One day after reports that consumers powered the economy to a late-summer surge came a note of caution that they could run low on spending power.
The 1 percent drop in disposable income reported for September and the 0.3 percent dip in spending could be the signs that the recovery can no longer depend on consumers.
The tide of tax rebates and refinancing for low-rate mortgages helped pace the economy to third-quarter growth of 7.2 percent, the government said Thursday. But the tide has turned and apparently eroded consumer spending, which accounts for two-thirds of the economy.
"The September numbers are really troubling," said economist and forecaster Michael Donihue of Colby College in Maine.
Economic growth --- as measured by gross domestic product --- last quarter reached its fastest pace in 19 years. That news fed hopes that the torpid recovery had finally been sparked into high gear.
The broader numbers Friday seemed encouraging: American incomes in September were 3.2 percent higher than a year earlier, and they grew 0.3 percent during the month.
Buoyed by a rising stock market and generally good economic news, consumer confidence in October ticked up from September, according to the University of Michigan survey released Friday.
But long-term, consumer confidence depends on a robust job market --- and the apparently stunning expansion of the third quarter has not yet translated to job growth, Donihue said.
"It will be very interesting to know what happened in October to jobs --- whether there was a lagged hiring from the third quarter."
Friday's report was the first cautionary sign that spending decelerated just as it did after the tax rebate checks of 2001 had been cashed. That parallel is worrisome: The economy then managed a burst of speed, only to drift back toward neutral as job losses continued.
To break the cycle, companies must hire. And while many see improved sales, companies hold back on hiring because they are awash in uncertainty, said economist Campbell Harvey of Duke University's Fuqua School of Business.
Yet after seeing previous false starts, their hope is outweighed by international tensions, the approaching U.S. elections, and the large trade and budget deficits, he said.
"They fear the downside more than they perceive gain from the upside," said Harvey. "What could change that is a sustained period of stability.
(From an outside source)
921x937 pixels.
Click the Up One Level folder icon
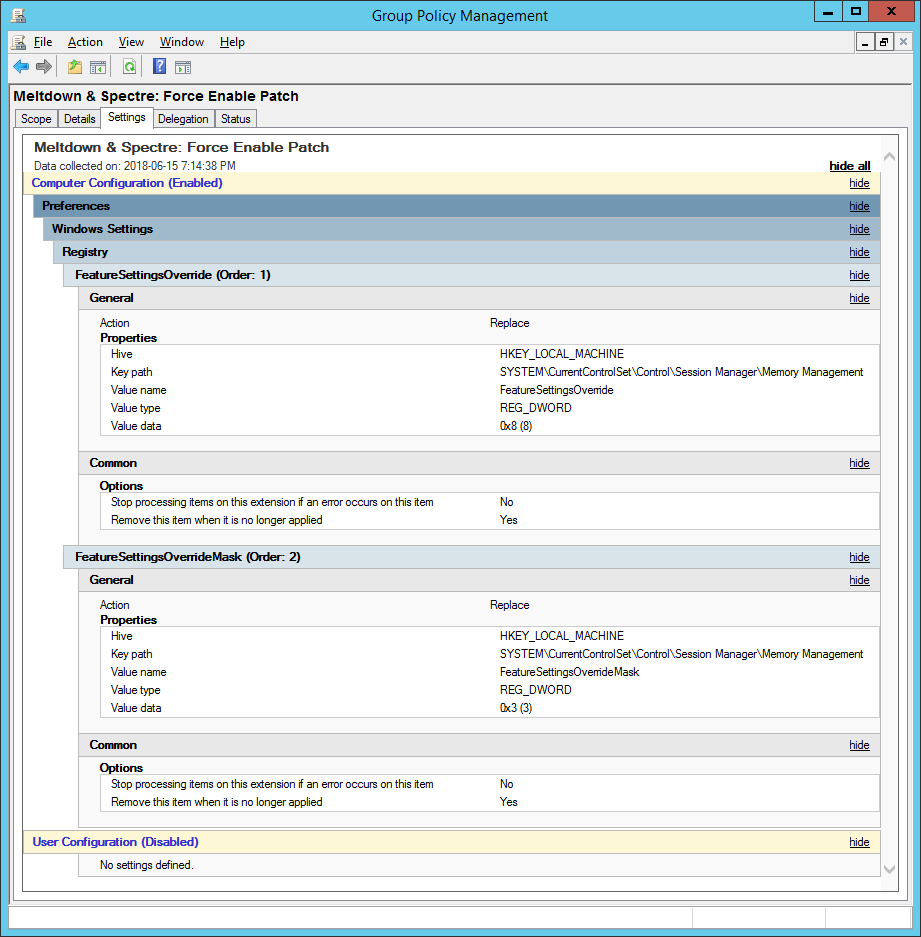tap(75, 67)
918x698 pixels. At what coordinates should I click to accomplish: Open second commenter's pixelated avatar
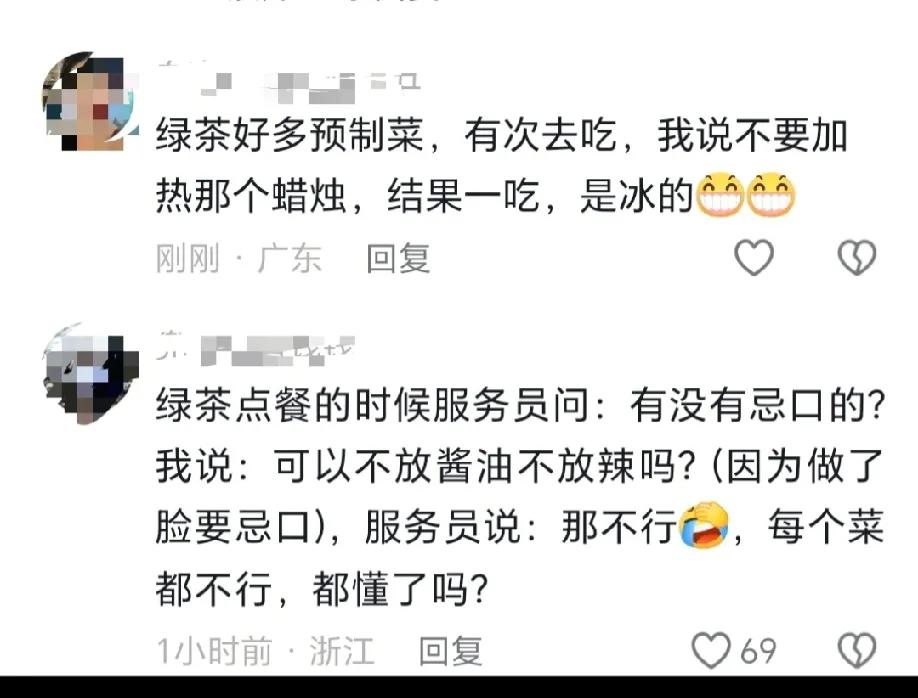(x=91, y=373)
And that is what we want --- sustainability."
Growth in the current quarter will be less than half the last quarter's 7.2 percent pace, Harvey said. "It is just not going to make much of a dent in the job situation."
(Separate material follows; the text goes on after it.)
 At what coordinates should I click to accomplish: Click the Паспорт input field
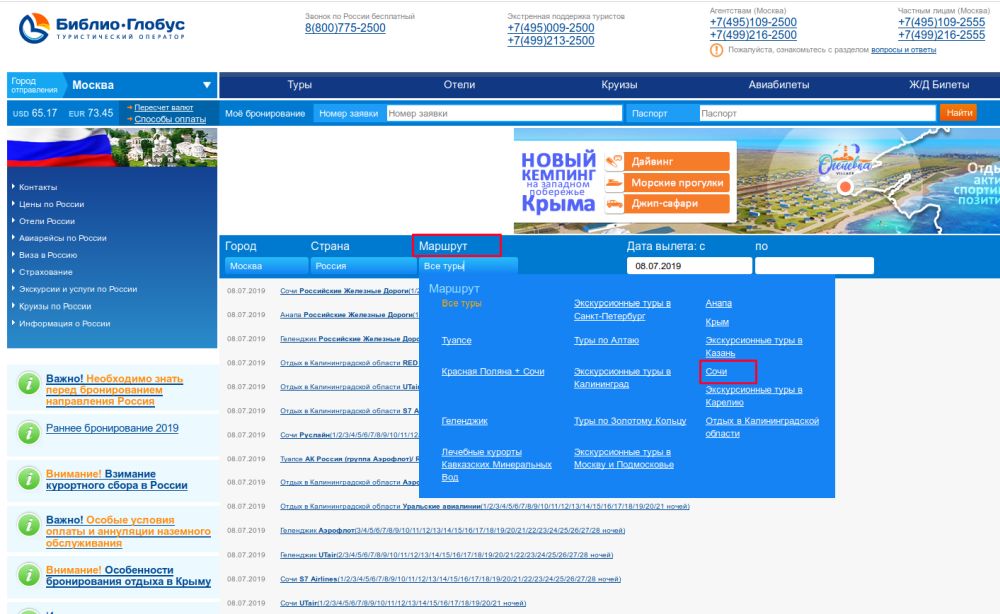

Optimists hope that the rush of spending last quarter has sparked continued growth that will mean substantial hiring during the next few months, but it's not visible yet.
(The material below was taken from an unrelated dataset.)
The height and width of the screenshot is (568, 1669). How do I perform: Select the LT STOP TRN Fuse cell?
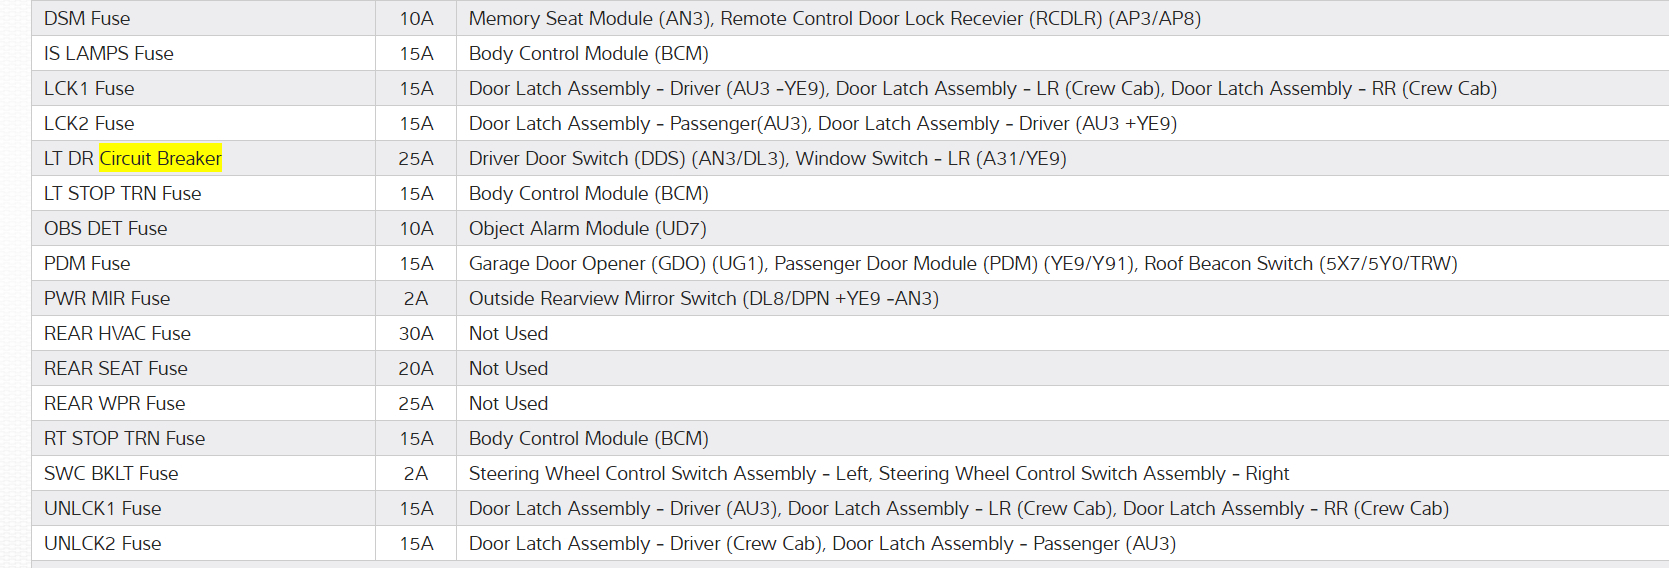[x=122, y=193]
September saw job growth of 57,000, breaking a seven-month skein of losses, and Goldman Sachs economist Andrew Tilton on Friday predicted the economy will add just 75,000 jobs in October. That is still only about half what is needed to cut the unemployment rate, economists say.
But it may be that September was just a lull between the late-summer spending and the holiday retail binge. Companies reported extremely low inventories --- which could mean lots of hiring as they meet orders over the next few months.
And some say hiring has begun.
For instance, the interest in hiring out-of-work professionals is picking up, said Sarah Douthitt of Right Management Consultants in Atlanta, a placement and counseling company.
"The amount of job leads I am getting from recruiters who are in urgent mode --- this is a lot more volume than I'm used to," Douthitt said. "I have been in this job since the economy tanked in 2001. I have never seen it like this."